Whoopee. After the initial public offering of stock in which the public ponies up money for the stock that goes directly to the company, thereafter, shares of stock are traded amongst the public and any profits from the sale of stock do not go to the company.
So where did the $140 million that went into Ovitz pocket come from? I'm assuming that it came from the profits generated by the sale of Disney products. And what happens to these product profits?
a) The profits can be returned to shareholders in the form of dividends. Some companies do this, some don't. It is not required.

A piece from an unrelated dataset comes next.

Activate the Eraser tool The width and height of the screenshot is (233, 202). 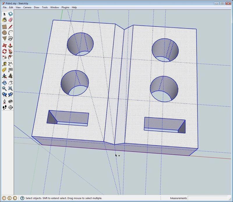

b) The profits can be invested by the company in new equipment and production. This is the usual reason companies give for not handing it back to shareholders as dividends
c) The profits can be used to raise the salaries of the employees. Hah. Fat change. Management seeks to reduce, not increase employee compensation and benefits since employee salaries are a cost of doing business and management is always looking for ways to reduce costs.
d) The profits can be siphoned off to a few hired individuals at the top in the form of obscene salaries, perks, expense accounts, free housing, golden parachutes, stock options, etc.
Given these options it is outragous that the Board of Directors, which is the body elected by the shareholders in charge of the company, is allowed to choose d) allocating profits to a few hired individuals rather than a), b), or c).
Unless overturned on appeal, it is clear that the Disney decision says that Board of Directors can thumb their noses at the shareholders and duty be damned.
2. Posted by Jim on August 10, 2005 @ 15:30 | Permalink
This is a carzy case to give someone a 140 million fora years work tahts more than some third world countries make total.